Dat het streven naar een langer leven of eeuwige jeugd zo’n lange geschiedenis kent heeft veel te maken met de onzekerheid van het menselijk bestaan. Die onzekerheid, in een cultuur van de beheersbaarheid, maakt dat we het moeilijk hebben met het ouder worden. Maar de neiging om ouder worden te benaderen vanuit het chronologisch tijdsbegrip is niet geschikt om een visie over ouder worden te ontwikkelen. Door de eenzijdige nadruk op gemeten tijd wordt de illusie van beheersbaarheid gecultiveerd, waardoor er te weinig ruimte ontstaat om nieuwe initiatieven te ontplooien.
In hoofdstuk drie wordt dit chronologisch tijdsperspectief van de gemeten tijd bij het streven naar beheersbaarheid, op zijn grondslagen en zijn betrekkelijke betekenis voor een begrip van ouder worden en veroudering ondervraagd, en geconfronteerd met andere perspectieven die minder berekenbaar zijn maar meer bijdragen aan begrip van ons leven in de tijd. De gemeten tijd krijgt alleen betekenis door de visies, perspectieven en verhalen die daarachter liggen en zich van haar bedienen.
De belangrijke rol die verhalen spelen bij het ouder worden als leven in de tijd wordt belicht in hoofdstukken drie en vijf. In hoofdstuk vier wordt de balans opgemaakt van het denken over de ouderdom in de klassieke Griekse en Romeinse cultuur, aangezien vaak wordt gedacht dat in deze perioden ouderen nog aanzien hadden en wijsheid. Zo is er het belangrijk filosofisch werk van Cicero, die leefde van 106 tot 43 voor onze jaartelling en in ‘ Cato Maior De Senectute’ een gesprek weergeeft tussen de befaamde oude Cato, het toonbeeld van Romeinse degelijkheid, en twee jonge vrienden. Hierin wordt aangetoond dat de oude dag niet uitsluitend kwalen meebrengt en ook heel aangenaam kan zijn. Er wordt in dit hoofdstuk ook uiteengezet hoe enkele onderwerpen die Cicero reeds aansneed, later zijn gethematiseerd in de cognitieve ontwikkelingspsychologie.

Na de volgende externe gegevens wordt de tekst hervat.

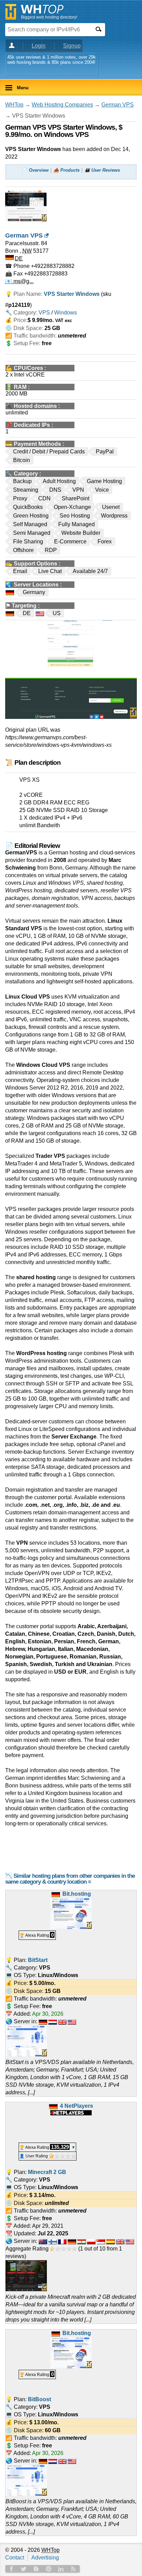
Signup (72, 46)
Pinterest (48, 2569)
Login (38, 46)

In het laatste hoofdstuk probeert de schrijver het meest expliciet een visie op ouder worden te formuleren. Ouder worden moet niet worden gezien als tegengesteld aan een ‘normaal’ leven, maar in samenhang daarmee, zonder de daarbij uiteindelijk optredende beperkingen of problemen te verhullen, maar ook zonder de mogelijkheden ervan te miskennen. En ouderen moeten ook oppassen voor de eigentijdse valkuilen. Terwijl er door een langer en gezonder leven meer levenstijd is dan ooit tevoren, gunnen ook ouderen zich minder tijd dan ooit, en dreigt de Paradox van het steeds Kortere Lange Leven.
Ouder worden is een proces dat bij het leven hoort. Het is geen pathologisch proces, maar een existentieel proces. Onzekerheid, beperkingen en lijden zijn eigen aan het menselijk leven en ouder worden kan van belang zijn als leerproces om hiermee steeds beter om te gaan, omdat alleen op die manier het leven werkelijk geleefd kan worden.
Jan Baars, Het nieuwe ouder worden: Paradoxen en perspectieven van leven in de tijd, Uitgeverij SWP (Amsterdam), 2006, 272 p., 29,50 euro.